L'Armagnac, plus vieille eau-de-vie de France, fête cette année ses 700 ans avec de nouveaux objectifs et rappelle en guise de clin d'oeil les multiples vertus que prêtait à cette liqueur un religieux du XIVe siècle.

«L'Armagnac est probablement encore plus ancien, mais la première trace date de 1310 quand Vital Dufour, prieur d'Eauze (Gers, sud-ouest de la France) entre 1307 et 1313, a écrit un texte sur les 40 vertus de l'Armagnac», affirme le président de l'interprofession de l'Armagnac Pierre Tabarin.Une délégation partira du Gers pour le Vatican début mars afin d'obtenir une copie du texte, conservé depuis 1531 dans la bibliothèque du Saint-Siège.

Selon l'ouvrage du religieux, l'Armagnac «aiguise l'esprit si on en prend avec modération», «arrête les larmes de couler», «guérit les hépatites si on en boit avec sobriété», «délie la langue et donne l'audace au timide» et «l'onction fréquente d'un membre paralysé le rend à son état normal».

Outre le déplacement à Rome, tout au long de l'année, les promoteurs du digestif gascon se rendront à New York, Chicago et Londres, pour conquérir de nouveaux adeptes et en Russie, devenu le pays où l'Armagnac s'exporte le mieux.

Contrairement au Cognac qui a séduit les rappeurs américains, «l'Armagnac n'a pas de consommation boîte de nuit», constate sans le regretter le patron de l'interprofession.

«Nous concevons une eau-de-vie d'auteurs», dit-il, pour le «gourmet attaché aux valeurs traditionnelles de la gastronomie française, attaché au terroir».

Sur les 16 milliards de bouteilles de spiritueux vendues annuellement dans le monde, l'Armagnac ne pèse pas lourd avec 6,5 millions de bouteilles (en 2008) soit 0,04% du marché mondial, contre 1% au Cognac, reconnaît le Bureau national de l'interprofession de l'Armagnac (BNIA), qui regroupe 800 viticulteurs.

Après une année 2009 qualifiée de «difficile» par le BNIA, même si les chiffres ne sont pas encore disponibles, l'objectif est de passer à 9 à 10 millions de bouteilles d'ici 2013 et de séduire les trentenaires.

L'Armagnac est avant tout un digestif, mais les professionnels voudraient aussi le voir consommé en apéritif, en accompagnement de certains plats, voire en cocktail, d'où la commercialisation en 2007 de la «Blanche d'Armagnac», l'Armagnac tel qu'il sort de l'alambic, sans vieillissement en fût de chêne, donc incolore.

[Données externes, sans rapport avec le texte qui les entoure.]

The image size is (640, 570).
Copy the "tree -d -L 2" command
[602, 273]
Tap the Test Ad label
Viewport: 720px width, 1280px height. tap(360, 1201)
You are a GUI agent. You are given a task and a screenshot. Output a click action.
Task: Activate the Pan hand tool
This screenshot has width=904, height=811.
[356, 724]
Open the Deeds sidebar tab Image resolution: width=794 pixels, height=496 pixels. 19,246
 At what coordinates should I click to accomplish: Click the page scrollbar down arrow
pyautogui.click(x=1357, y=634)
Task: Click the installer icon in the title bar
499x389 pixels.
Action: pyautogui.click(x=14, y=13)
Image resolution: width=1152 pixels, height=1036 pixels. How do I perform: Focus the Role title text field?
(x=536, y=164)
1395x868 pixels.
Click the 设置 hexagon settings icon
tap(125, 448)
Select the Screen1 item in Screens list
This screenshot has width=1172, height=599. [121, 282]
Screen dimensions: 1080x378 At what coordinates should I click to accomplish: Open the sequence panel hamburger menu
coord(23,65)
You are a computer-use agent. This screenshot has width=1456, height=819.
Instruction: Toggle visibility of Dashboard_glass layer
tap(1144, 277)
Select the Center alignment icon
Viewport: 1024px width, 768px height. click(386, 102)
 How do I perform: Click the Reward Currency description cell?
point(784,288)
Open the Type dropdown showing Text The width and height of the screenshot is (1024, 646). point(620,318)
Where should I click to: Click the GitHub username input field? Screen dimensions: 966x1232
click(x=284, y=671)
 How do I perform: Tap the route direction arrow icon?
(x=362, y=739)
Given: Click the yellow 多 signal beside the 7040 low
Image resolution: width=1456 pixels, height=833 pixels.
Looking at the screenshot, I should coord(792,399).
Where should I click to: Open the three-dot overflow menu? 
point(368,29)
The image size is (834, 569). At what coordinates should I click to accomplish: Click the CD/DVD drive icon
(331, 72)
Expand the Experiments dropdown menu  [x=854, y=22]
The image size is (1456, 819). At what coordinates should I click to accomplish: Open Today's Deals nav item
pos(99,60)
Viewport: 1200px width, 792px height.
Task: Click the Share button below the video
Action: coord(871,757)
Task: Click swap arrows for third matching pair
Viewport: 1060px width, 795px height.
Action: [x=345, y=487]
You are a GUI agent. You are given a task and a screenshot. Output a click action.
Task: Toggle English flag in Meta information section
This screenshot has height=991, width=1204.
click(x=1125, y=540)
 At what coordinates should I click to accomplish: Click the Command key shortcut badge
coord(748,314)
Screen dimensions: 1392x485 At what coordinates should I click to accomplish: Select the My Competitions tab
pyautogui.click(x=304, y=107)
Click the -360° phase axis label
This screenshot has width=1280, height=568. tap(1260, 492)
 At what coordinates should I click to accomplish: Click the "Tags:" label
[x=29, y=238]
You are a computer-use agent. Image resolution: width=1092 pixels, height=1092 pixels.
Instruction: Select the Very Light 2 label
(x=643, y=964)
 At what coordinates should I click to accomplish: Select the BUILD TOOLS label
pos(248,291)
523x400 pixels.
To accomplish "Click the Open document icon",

«C'est dommage de réserver des Armagnac d'exception au digestif, c'est très agréable avant ou pendant un repas», souligne Sébastien Lacroix, le directeur de l'interprofession, basée à Eauze.

Dans le domaine de Lagajan, aux portes d'Eauze, Constantin Georgacaracos, sa femme et ses enfants distillent depuis sept générations et se plaignent des «taxes trop lourdes qui pèsent sur les bouteilles d'Armagnac».

«C'est soi-disant pour lutter contre l'alcoolisme, mais personne ne se saoule à l'Armagnac. On ne se débauche pas avec l'Armagnac. C'est un produit trop noble pour en boire trop», affirme le patriarche, appuyé sur un vieil alambic de 1907.